> **REQUIREMENT**
Repeat every line of the listing below word for word, leaving out the pictures.

> **Item position entries**
******
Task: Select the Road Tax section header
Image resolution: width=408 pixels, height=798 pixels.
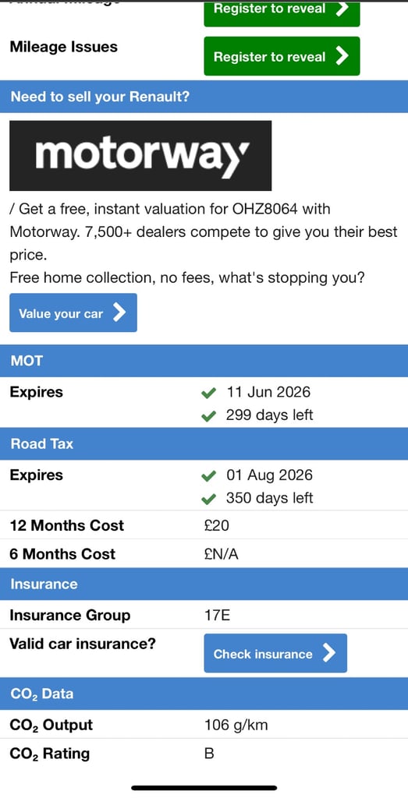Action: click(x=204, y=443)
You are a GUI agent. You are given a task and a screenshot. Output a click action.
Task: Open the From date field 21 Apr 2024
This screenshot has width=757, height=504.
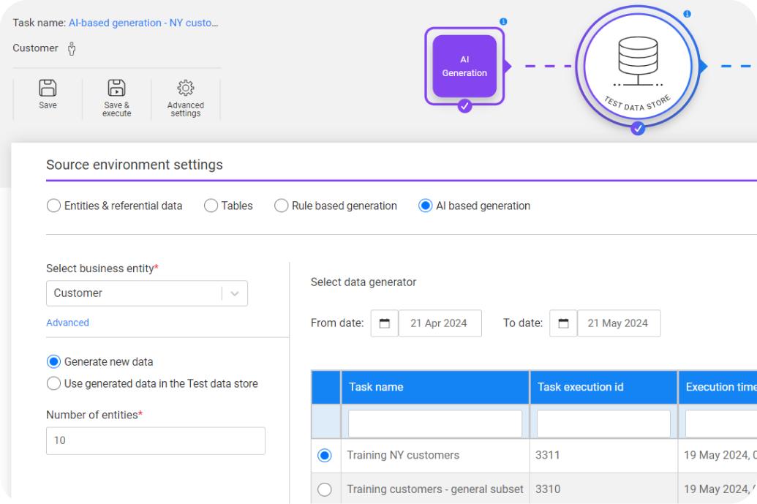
******
> **ANSWER TO THIS TASK**
Task: Select the Road Tax section header
Image resolution: width=408 pixels, height=798 pixels.
Action: click(x=204, y=443)
You are a GUI agent. You are given a task and a screenshot. Output a click action.
Task: Open the From date field 21 Apr 2024
This screenshot has width=757, height=504.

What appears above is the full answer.